Of course the son of the Great Rider would not consider a weak woman’s promise binding. Best not to mention Zakkar Kai at all, and merely say that Mahara’s shade kept her in Zhaon-An until vengeance could be performed.
“Or perhaps you wish to leave tonight.” He watched the door too, his grey gaze clear but troubled. “Simply tell me, Yala. We can be gone with very little trouble; I have come this far, have I not?”
“I do not doubt your capability or your willingness, Your Highness.” What else could she say? There were more considerations, too. Daoyan should be in the city of the Great Keep; he was the only remaining son of the Great Rider. Her shock at finding him here had abated somewhat, and now she felt the chill of quite another set of considerations. “But I have made a vow, to stay for—”
“Is it a man?” His eyes narrowed, his nostrils flaring, and Yala swallowed a handful of irritation. It scraped all the way down, her temper already frayed from the Crown Prince’s politely inviting himself along and the astrologer’s sudden appearance. Now she was forced to smooth yet another nobleman’s temper.
It did not help that he was partially correct, though Kai was not the overriding reason for staying in this terrible place. Instead of answering immediately, she studied the fall of nasty, bruised light through the doorway onto wooden floor brushed to satin sheen by many footsteps. Sometimes, ignoring impoliteness carried more sting than a rebuke, and she knew Dao well.

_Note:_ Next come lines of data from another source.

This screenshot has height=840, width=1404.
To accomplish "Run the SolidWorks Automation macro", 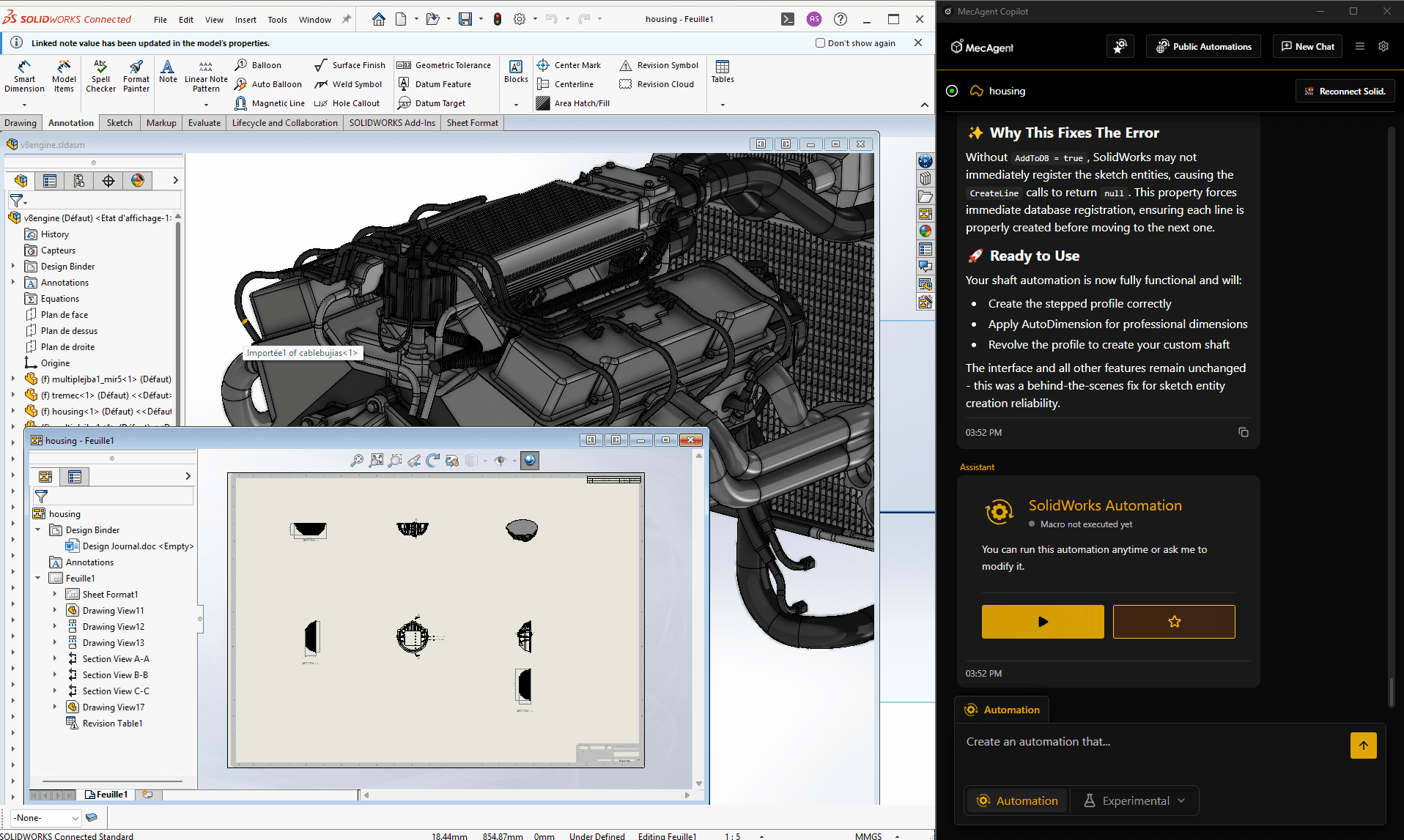I will click(1042, 622).
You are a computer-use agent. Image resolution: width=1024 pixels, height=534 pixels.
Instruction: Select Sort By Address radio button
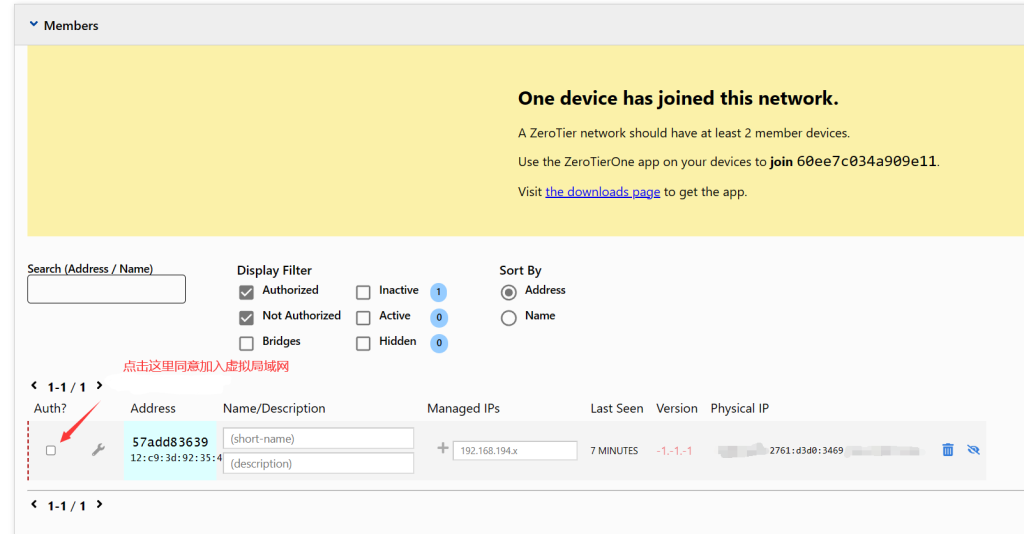tap(508, 292)
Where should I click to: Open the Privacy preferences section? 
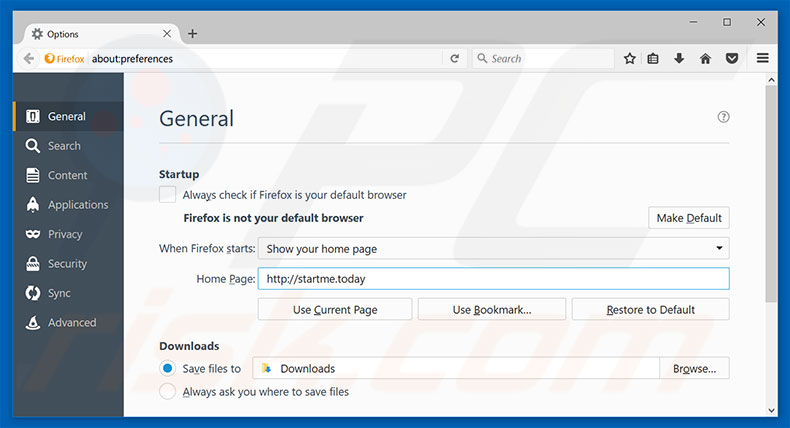click(x=64, y=234)
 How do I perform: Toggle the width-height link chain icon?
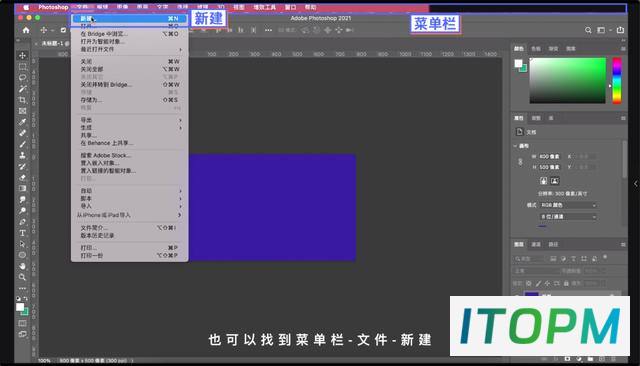pos(520,162)
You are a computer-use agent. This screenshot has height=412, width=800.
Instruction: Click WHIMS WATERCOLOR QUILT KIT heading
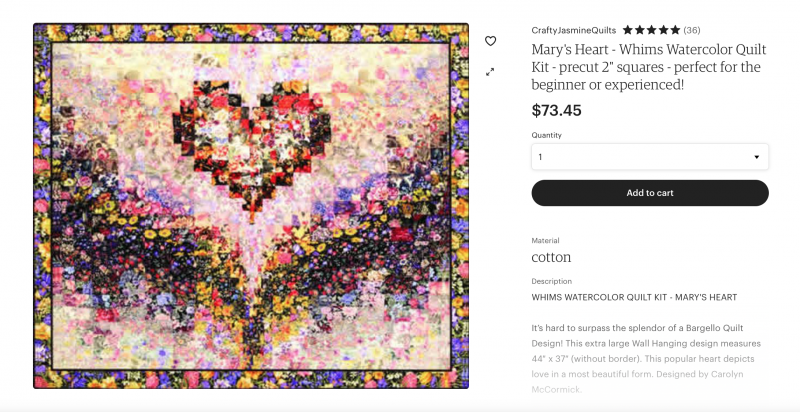(634, 297)
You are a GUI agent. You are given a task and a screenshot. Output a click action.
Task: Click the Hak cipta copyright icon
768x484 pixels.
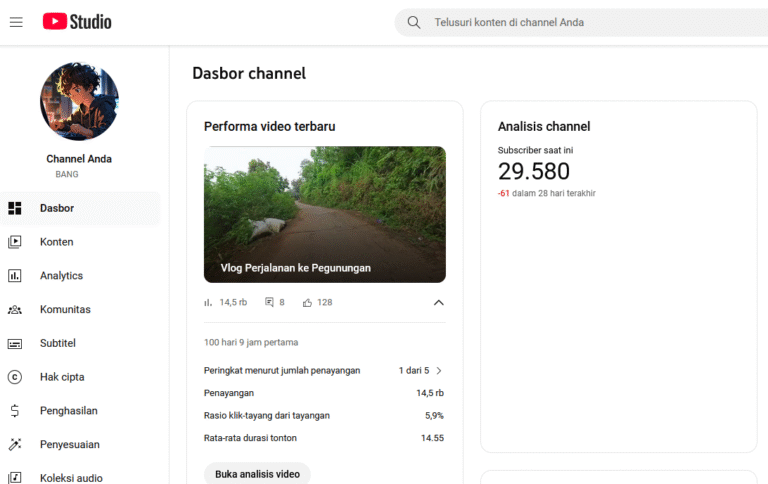[15, 377]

Or did she? She would never have thought him capable of leaving Khir behind, traveling to this horrible, suffocating pile of stone and lavishness, cooling his heels until she could plausibly meet him a second time. If anything, it was his willingness for the last that troubled her most.
“Someone in this palace paid for a death,” she said, finally, turning her gaze to the hairpins and ear-drops displayed upon velvet pad, the small spindly table at her elbow a thin reason for yet another visit. She had to find the words that would make him see. “I would know who, Ashani Daoyan.” It was impossible for her inflection to be more honorific— or more remote.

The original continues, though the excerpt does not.